Da Küchen häufig Brandherde sind, die Anbringung von Rauchmeldern dort aufgrund von Wasserdampf etc. schwierig ist und oft Falschalarme auftreten, wurden von verschiedenen Herstellern Melder mit temporärer Stummschaltung entwickelt.
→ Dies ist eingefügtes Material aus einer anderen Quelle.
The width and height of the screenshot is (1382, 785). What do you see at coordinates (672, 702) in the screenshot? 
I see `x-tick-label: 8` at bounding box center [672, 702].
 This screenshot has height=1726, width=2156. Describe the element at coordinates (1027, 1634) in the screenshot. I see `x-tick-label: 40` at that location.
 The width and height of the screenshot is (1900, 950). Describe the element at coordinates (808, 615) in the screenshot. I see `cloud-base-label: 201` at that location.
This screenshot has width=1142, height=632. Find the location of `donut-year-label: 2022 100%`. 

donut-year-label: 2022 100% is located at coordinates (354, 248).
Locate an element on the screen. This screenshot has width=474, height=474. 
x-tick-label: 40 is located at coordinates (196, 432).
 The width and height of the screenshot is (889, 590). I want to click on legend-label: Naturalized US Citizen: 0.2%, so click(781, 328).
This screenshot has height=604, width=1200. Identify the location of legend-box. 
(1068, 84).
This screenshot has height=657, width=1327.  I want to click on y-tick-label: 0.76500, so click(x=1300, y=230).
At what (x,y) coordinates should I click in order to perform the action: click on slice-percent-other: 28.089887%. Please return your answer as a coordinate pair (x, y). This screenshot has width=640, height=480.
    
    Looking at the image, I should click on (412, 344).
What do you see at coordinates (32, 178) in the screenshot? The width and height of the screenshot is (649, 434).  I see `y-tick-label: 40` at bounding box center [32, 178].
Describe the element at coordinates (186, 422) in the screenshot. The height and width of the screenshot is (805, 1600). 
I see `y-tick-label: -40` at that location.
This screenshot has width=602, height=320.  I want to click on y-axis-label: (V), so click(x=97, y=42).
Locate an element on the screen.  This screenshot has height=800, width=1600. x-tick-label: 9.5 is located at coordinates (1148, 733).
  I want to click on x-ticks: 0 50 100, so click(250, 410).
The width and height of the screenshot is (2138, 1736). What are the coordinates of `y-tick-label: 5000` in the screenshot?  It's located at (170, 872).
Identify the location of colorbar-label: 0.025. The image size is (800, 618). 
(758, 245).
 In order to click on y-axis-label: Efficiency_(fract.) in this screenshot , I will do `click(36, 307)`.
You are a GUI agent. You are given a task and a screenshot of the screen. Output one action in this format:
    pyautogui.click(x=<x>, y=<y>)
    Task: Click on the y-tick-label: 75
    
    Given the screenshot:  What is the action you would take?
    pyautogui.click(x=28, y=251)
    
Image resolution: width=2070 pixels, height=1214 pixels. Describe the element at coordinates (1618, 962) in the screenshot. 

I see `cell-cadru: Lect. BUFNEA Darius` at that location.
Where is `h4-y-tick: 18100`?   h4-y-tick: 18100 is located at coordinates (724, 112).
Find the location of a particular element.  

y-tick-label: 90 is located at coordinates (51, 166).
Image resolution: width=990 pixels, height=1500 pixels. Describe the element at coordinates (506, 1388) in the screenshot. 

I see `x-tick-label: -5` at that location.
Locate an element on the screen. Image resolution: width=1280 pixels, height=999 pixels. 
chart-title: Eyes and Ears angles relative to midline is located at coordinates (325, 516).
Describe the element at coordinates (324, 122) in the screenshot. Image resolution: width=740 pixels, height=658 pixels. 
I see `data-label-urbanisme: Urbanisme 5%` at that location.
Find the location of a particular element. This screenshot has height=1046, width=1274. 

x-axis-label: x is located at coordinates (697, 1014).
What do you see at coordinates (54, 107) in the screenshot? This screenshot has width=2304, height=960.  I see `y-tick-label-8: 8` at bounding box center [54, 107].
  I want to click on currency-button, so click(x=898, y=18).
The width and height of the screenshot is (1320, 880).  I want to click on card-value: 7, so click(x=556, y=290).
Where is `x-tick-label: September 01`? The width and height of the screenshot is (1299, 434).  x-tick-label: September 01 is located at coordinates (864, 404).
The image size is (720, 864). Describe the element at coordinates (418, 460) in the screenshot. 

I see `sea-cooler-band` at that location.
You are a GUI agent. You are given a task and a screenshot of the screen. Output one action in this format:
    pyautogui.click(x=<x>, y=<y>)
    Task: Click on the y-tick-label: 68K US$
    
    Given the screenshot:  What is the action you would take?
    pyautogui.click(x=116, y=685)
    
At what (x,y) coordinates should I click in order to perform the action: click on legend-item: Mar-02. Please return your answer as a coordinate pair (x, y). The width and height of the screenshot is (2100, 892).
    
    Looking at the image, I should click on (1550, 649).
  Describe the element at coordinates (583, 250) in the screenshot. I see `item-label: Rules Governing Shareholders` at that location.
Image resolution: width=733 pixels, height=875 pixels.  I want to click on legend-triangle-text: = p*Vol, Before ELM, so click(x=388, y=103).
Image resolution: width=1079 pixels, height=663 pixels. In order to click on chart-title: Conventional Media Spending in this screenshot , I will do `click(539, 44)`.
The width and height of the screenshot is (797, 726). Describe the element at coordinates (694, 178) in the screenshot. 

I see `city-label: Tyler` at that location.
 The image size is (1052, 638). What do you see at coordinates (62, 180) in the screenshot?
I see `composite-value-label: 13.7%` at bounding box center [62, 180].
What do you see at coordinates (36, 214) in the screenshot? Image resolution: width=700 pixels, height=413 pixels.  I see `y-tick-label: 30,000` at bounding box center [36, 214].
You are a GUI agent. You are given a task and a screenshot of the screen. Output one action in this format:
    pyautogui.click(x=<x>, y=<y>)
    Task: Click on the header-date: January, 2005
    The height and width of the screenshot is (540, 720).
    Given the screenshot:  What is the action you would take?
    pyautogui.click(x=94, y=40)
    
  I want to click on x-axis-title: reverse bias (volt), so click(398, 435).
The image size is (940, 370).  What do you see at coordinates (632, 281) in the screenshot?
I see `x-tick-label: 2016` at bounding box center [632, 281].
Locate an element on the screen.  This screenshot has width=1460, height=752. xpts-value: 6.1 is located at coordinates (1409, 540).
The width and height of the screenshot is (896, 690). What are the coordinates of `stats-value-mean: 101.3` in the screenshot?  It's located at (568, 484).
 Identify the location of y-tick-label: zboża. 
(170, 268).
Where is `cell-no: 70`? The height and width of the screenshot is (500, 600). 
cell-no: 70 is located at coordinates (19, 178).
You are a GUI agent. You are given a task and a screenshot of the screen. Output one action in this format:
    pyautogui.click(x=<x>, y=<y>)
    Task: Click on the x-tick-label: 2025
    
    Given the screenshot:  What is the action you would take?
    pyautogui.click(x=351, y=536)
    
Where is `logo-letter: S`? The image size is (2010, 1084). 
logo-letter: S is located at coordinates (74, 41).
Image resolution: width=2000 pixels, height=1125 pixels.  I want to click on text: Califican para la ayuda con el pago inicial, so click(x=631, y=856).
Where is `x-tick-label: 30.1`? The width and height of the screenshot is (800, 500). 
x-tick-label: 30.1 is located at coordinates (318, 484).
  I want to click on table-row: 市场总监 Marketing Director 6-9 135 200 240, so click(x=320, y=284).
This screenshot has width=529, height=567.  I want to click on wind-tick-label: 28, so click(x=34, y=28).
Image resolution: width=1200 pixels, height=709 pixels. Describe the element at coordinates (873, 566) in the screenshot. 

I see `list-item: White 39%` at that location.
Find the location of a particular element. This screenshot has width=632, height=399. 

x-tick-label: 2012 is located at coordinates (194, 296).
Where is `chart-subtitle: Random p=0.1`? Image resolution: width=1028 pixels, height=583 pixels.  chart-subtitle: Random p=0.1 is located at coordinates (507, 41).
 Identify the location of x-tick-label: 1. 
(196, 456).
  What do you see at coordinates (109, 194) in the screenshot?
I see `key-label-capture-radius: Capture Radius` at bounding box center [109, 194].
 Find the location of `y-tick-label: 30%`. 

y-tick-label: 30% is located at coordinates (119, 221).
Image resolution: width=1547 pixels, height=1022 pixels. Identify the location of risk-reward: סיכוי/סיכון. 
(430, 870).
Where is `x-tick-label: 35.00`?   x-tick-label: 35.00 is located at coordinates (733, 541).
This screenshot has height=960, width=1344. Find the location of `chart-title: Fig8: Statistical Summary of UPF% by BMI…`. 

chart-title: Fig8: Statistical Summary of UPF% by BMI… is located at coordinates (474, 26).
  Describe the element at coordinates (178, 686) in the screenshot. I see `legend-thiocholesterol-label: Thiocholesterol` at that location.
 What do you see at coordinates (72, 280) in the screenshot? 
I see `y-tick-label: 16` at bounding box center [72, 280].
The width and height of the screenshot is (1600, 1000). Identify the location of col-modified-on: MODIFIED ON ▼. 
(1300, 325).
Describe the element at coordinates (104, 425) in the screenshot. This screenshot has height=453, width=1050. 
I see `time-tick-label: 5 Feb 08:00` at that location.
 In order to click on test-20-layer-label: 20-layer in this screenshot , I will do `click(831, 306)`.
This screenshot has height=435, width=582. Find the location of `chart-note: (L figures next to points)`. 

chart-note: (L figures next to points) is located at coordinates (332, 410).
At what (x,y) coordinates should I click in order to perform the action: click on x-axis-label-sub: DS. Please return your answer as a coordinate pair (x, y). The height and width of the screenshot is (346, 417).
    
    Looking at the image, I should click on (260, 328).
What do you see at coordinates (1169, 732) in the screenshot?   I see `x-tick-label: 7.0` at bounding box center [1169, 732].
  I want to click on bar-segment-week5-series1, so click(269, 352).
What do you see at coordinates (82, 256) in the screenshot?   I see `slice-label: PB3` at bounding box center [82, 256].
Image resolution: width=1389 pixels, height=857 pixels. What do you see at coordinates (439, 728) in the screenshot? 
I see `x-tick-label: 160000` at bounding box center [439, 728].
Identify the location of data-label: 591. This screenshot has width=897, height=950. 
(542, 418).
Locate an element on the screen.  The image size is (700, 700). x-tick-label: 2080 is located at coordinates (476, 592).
Wird ein Alarm z.B. durch Kochdämpfe ausgelöst, kann der Rauchwarnmelder durch Drücken des Testknopfes vorübergehend stummgeschaltet werden. Die Sensibilität wird hierdurch herabgesetzt. Sollte sich innerhalb der Stummschaltezeit die Rauchkonzentration verdreifachen, wird erneut Alarm ausgelöst. Dieser Alarm kann dann nicht mehr stummgeschaltet werden und bleibt solange bestehen, wie sich Rauch oder Dampf in der Messkammer befindet.
Wichtig:
Diese Funktion stellt sich automatisch zurück! Je nach Hersteller geht die Kalibrierung nach 8 bis 10 Minuten wieder auf die vorgeschriebenen und geprüften Standardeinstellungen über. Das heißt, der Nutzer kann nicht vergessen den Melder wieder anzuschalten.
Achtung!
Sollten Sie keinen Rauchmelder mit Stummschaltung anschaffen wollen, können Sie trotzdem einen Mindestschutz gewährleisten. Wenn Sie einen Dunstabzug in der Küche besitzen, können Sie die Gefahr von Falschalarmen minimieren. Bringen Sie den Rauchmelder möglichst nicht direkt über der Kochstelle an. Möchten Sie in der Küche keinen Melder installieren, so können Sie auch im Flur in Küchentürnähe ein Gerät anbringen.